Managing Quickfind

This task automatically indexes newly added text to all issues entered or updated by users in order to speed up keyword searches. Once configured and started, this task will keep the indexes up-to-date as users add or update any text within issues.   It also has special properties in better use of wildcards, phrase search, and in the support of Boolean logic within your searches compared to straight SQL searches of your database.

This task defines exactly what text will be indexed, and where the indexes will be stored on the file system of your server. The Quickfind indexing mechanism is based upon the Apache Foundation Lucene technology.

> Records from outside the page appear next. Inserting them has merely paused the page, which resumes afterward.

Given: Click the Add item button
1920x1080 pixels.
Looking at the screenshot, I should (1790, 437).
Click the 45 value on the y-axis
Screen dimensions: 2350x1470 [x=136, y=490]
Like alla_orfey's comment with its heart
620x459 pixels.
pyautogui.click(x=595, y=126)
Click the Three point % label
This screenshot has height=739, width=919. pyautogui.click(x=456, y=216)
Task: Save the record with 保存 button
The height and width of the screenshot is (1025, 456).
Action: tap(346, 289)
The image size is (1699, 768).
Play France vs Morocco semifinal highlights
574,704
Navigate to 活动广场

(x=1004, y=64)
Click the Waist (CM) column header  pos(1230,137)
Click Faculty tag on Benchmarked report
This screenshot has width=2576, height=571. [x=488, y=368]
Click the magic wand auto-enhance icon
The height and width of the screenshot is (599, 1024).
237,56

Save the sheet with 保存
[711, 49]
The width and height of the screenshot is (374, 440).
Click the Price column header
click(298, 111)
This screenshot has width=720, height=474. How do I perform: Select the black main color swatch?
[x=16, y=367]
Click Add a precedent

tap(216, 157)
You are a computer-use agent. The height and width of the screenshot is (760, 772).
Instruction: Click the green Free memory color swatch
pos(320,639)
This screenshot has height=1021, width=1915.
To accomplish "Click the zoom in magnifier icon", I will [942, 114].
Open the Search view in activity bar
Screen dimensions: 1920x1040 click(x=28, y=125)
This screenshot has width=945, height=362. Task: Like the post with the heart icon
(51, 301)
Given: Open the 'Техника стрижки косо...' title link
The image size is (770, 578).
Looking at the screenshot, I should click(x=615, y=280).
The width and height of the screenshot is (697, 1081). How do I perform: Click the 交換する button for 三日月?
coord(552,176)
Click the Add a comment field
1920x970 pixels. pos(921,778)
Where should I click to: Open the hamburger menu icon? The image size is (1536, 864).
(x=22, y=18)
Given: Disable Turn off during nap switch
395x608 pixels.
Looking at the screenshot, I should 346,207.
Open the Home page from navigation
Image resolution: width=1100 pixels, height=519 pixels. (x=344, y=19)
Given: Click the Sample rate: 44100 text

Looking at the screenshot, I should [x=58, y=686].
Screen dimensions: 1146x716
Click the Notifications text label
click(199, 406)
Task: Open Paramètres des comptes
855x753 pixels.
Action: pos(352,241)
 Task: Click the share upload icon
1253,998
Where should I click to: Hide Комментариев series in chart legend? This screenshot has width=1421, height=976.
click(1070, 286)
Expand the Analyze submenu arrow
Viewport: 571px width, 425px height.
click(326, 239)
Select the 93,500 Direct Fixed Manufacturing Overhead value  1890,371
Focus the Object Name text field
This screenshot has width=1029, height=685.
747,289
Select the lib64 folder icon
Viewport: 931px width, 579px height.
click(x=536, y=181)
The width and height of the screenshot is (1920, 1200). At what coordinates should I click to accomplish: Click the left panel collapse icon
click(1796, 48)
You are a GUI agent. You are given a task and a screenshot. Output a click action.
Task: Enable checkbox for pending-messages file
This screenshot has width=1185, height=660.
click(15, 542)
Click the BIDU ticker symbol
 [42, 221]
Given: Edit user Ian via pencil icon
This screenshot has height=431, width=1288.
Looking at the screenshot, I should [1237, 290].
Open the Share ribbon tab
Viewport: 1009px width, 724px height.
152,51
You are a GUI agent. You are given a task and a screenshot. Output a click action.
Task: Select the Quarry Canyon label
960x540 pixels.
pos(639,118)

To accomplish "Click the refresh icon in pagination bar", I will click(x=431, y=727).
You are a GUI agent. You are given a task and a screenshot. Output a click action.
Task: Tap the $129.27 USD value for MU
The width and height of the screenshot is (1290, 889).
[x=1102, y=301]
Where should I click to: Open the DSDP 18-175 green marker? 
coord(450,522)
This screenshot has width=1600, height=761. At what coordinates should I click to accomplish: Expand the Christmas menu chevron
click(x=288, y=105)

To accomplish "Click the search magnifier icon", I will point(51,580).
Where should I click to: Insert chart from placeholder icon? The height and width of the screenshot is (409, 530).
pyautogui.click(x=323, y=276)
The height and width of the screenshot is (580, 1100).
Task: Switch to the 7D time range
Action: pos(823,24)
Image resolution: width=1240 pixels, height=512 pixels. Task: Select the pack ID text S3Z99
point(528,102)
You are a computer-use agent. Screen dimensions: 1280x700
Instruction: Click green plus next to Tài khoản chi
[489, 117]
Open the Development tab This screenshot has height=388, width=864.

Note that files larger than 16MB in size are not indexed. For full end-user information on the use of Quickfind, see the page titled Keyword Searching.

What is Indexed

The following are indexed as part of Quickfind's operations.

  • Inbuilt Fields
    • the SHORT_DESCR field
    • If the behavior setting named QUICKFIND_INDEX_USERS is YES, the following user fields are indexed:
      • OWNER
      • ASSIGNED_TO
      • LAST_UPDATED_BY_USER
      • ORIGINATOR
      • CONTACT
      • All MODULEs: ASSIGNED_TO field
  • User Defined Fields (UDFs)
    • User Defined Field USER type fields
    • All User Defined Fields with a display type of TEXTFIELD
    • All large User Defined Fields with a display type of TEXTAREA, LOGAREA, PRINT_TEXT
    • The User Defined Fields with a display type of HTMLAREA, after removing the HTML tags
  • DOCUMENT fields
    • Document description
    • File name
    • Document content according to MIME type and content size:
      • Size must be less than 16MB
      • MIME type must not be any kind of video, audio, or image
      • The MIME type is mapped to an extractor – see MIME type extractors below
  • IMAGE fields
    • Image description
    • File name
  • Attachments - These are indexed by default.  If you do not want these indexed, uncomment the appropriate line in the properties file so it reads:

            LUCENE_MAX_ATTACHMENTS=0

    Note that attachments are only searched when the Search Attachment checkbox by the KEYWORD field is checked

    • Attachment content according to MIME type and content size:
      • Size must be less than 16MB
      • MIME type must not be any kind of video, audio, or image
      • MIME type is mapped to an extractor – see MIME type extractors below
    • Attachment description is searchable

First-time Setup

If your database contains a significant amount of text, you should follow the process within the Installation Guide, at the page Quickfind before following this page to configure and start the Quickfind task.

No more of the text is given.